C型肝炎病毒感染中SND1蛋白調節HCV RNA複製的分子機制研究

C肝病毒感染機體常引發慢性肝炎、肝硬化甚至肝細胞癌，深入了解HCV感染宿主細胞後其生命周期變化及與宿主細胞間抗病毒反應有重要臨床意義。近年，對應激顆粒抗病毒反應研究成為熱點，但具體機制仍不清。研究表明病毒感染細胞後可活化PKR，抑制翻譯，誘導SG形成。SG中的多種蛋白都被證實參與調節HCV的複製、翻譯。本課題組前期研究首次證實，SND1與G3BP、Ago2在應激刺激下聚集形成SG，是SG中的重要蛋白。由此，我們推測SND1在聚集到SG過程中很可能參與調節HCV RNA在細胞內代謝過程。本課題以HCV-JFH感染Huh7細胞為模型，利用免疫螢光染色、雷射共聚焦成像、RNA干擾、螢光原位雜交等技術探討SND1在HCV感染中調節其RNA複製的分子機制，從而有助於豐富抗病毒的分子理論，為臨床拓展抗病毒治療的新思路。

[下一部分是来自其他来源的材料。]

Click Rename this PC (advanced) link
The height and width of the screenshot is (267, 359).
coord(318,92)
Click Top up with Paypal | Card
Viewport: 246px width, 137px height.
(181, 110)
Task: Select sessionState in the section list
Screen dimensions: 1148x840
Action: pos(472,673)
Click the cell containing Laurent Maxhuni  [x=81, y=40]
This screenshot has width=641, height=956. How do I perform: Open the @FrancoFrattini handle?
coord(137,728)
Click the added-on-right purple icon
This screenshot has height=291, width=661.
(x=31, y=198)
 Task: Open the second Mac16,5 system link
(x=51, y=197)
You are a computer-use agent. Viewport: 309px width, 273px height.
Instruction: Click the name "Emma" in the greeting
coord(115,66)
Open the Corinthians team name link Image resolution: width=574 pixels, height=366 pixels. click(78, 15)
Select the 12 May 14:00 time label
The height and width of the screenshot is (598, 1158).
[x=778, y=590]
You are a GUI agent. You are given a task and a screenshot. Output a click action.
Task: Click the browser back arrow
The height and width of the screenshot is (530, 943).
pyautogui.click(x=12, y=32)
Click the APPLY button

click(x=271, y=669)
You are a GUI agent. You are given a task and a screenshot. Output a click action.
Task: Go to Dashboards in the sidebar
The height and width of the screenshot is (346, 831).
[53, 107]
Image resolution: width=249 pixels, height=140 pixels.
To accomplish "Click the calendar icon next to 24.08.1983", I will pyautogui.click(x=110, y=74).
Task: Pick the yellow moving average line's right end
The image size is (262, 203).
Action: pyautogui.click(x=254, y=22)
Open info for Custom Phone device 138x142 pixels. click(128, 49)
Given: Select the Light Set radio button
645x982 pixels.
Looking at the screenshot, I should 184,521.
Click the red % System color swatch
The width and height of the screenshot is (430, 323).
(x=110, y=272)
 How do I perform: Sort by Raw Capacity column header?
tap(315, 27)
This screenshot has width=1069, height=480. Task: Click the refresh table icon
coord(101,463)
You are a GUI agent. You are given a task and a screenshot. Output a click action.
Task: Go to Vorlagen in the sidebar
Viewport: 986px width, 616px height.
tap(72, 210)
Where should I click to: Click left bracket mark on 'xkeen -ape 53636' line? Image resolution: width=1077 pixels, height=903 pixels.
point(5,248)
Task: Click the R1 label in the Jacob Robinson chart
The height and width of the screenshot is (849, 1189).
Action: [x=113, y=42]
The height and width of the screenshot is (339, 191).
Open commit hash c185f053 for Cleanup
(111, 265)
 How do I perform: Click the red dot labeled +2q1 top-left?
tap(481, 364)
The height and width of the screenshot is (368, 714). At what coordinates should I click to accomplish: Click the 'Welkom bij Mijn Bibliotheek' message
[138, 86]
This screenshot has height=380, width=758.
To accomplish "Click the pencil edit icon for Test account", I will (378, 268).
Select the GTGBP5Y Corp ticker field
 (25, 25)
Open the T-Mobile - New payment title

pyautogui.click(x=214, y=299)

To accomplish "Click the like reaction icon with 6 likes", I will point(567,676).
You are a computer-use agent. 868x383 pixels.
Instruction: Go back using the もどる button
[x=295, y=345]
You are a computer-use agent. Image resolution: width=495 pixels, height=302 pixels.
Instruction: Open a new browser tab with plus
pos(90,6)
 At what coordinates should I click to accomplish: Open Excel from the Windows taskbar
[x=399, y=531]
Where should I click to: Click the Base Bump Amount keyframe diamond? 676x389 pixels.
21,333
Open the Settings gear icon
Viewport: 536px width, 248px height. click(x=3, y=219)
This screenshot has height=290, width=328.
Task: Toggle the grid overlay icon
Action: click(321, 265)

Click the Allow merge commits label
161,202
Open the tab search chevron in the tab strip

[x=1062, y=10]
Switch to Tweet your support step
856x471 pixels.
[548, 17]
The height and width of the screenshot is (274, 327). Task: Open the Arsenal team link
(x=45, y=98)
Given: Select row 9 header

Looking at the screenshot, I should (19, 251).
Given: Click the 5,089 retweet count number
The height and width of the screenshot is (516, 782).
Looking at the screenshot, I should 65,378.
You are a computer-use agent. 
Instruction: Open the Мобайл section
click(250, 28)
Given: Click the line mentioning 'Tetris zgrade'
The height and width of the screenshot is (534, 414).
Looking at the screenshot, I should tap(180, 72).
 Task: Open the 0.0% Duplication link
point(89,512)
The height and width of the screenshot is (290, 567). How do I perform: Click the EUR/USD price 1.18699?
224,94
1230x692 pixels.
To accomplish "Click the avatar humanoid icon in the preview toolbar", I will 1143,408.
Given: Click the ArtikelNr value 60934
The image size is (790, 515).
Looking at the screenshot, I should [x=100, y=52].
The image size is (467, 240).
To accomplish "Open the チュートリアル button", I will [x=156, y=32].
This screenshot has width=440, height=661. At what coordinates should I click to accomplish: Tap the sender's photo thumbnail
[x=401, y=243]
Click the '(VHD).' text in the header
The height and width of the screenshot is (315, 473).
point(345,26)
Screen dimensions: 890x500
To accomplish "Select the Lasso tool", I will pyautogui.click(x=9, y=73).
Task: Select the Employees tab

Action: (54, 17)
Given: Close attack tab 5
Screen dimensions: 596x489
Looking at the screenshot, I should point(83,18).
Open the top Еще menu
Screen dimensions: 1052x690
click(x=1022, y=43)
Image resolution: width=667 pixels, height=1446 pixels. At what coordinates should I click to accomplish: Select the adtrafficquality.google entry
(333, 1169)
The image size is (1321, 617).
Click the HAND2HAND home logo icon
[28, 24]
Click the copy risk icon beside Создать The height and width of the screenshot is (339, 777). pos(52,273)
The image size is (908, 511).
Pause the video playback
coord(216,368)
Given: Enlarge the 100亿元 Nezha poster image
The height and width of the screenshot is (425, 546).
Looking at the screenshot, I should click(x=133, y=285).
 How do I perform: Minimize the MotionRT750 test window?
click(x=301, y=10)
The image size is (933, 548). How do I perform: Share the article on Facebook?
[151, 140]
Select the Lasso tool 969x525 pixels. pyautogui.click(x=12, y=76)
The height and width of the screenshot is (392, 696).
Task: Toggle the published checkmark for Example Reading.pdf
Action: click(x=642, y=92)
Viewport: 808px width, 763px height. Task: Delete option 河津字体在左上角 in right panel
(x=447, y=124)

C肝病毒感染機體常引發慢性肝炎、肝硬化甚至肝細胞癌，深入了解HCV感染宿主細胞後其生命周期變化及與宿主細胞間抗病毒反應有重要臨床意義。近年，對應激顆粒抗病毒反應研究成為熱點，但具體機制仍不清。研究表明病毒感染細胞後可活化PKR，抑制翻譯，誘導SG形成。SG中的多種蛋白都被證實參與調節HCV的複製、翻譯。本課題組前期研究首次證實，SND1與G3BP、Ago2在應激刺激下聚集形成SG，是SG中的重要蛋白。由此，我們推測SND1在聚集到SG過程中很可能參與調節HCV RNA在細胞內代謝過程。本課題以HCV-JFH感染Huh7細胞為模型，利用免疫螢光染色、雷射共聚焦成像、RNA干擾、螢光原位雜交等技術探討SND1在HCV感染中調節其RNA複製的分子機制，從而有助於豐富抗病毒的分子理論，為臨床拓展抗病毒治療的新思路。本項目的研究結果證明SND1可以與HCV的非結構蛋白NS5B相互作用，同時我們通過免疫沉澱實驗和RNA Pulldown實驗證實SND1是HCV RNA複製複合物中的重要組分蛋白之一。我們利用免疫染色和雷射共聚焦顯微技術證實在轉染了JFH-HCV的Huh7細胞中，SND1與HCV Core蛋白產生共定位。另外，利用siRNA的RNA干擾技術將細胞中的SND1水平敲低後發現會降低HCV RNA複製效率。我們也進一步證明在SND1調節HCV RNA複製分子機制中，當SND1表達水平被降低後，HCV RNA複製效率降低並不依賴於microRNA-122的參與作用，證明了microRNA-122不影響SND1參與的HCV RNA複製作用。